Metal Ion Speciation and Dissolved Organic Matter Composition in Soil Solutions
Monday, 15 December 2014: 10:35 AM
Knowledge of the speciation of heavy metals and the role of dissolved organic matter (DOM) in soil solution is a key to understand metal mobility and ecotoxicity. In this study, soil column-Donnan membrane technique (SC-DMT) was used to measure metal speciation of Cd, Cu, Ni, Pb, and Zn in eighteen soil solutions, covering a wide range of metal sources and concentrations. DOM composition in these soil solutions was also determined. Our results show that in soil solution Pb and Cu are dominant in complex form, whereas Cd, Ni and Zn mainly exist as free ions; for the whole range of soil solutions, only 26.2% of DOM is reactive and consists mainly of fulvic acid (FA). The metal speciation measured by SC-DMT was compared to the predicted ones obtained via the NICA-Donnan model using the measured FA concentrations. The free ion concentrations predicted by speciation modelling were in good agreement with the measurements. Diffusive gradients in thin-films gels (DGT) were also performed to quantify the labile metal species in the fluxes from solid phase to solution in fourteen soils.

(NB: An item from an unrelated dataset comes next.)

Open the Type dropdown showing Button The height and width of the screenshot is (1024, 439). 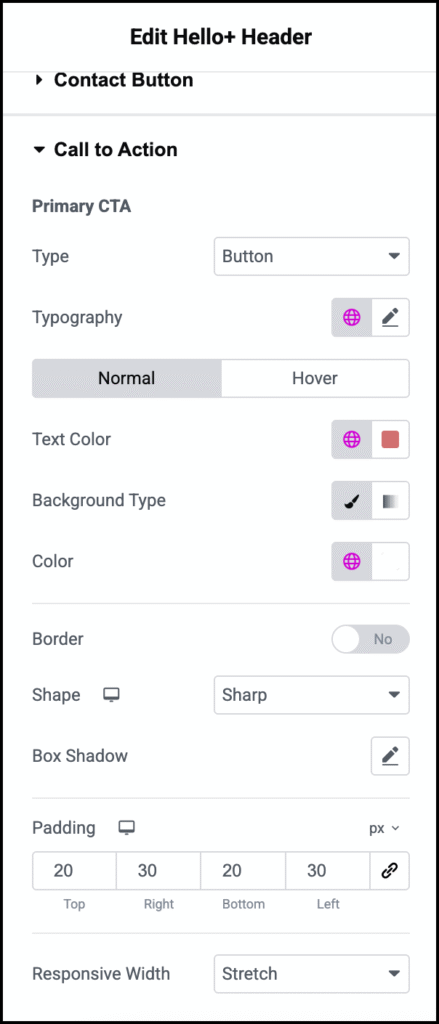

The concentrations of metal species detected by DGT were compared with the free ion concentrations measured by DMT and the maximum concentrations calculated based on the predicted metal speciation in SC-DMT soil solutions. It is concluded that both inorganic species and a fraction of FA bound species account for the amount of labile metals measured by DGT, consistent with the dynamic features of this technique. The comparisons between measurements using analytical techniques and mechanistic model predictions provided mutual validation in their performance. Moreover, we show that to make accurate modelling of metal speciation in soil solutions, the knowledge of DOM composition is the crucial information, especially for Cu; like in previous studies the modelling of Pb speciation is not optimal and an updated of Pb generic binding parameters is required to reduce model prediction uncertainties.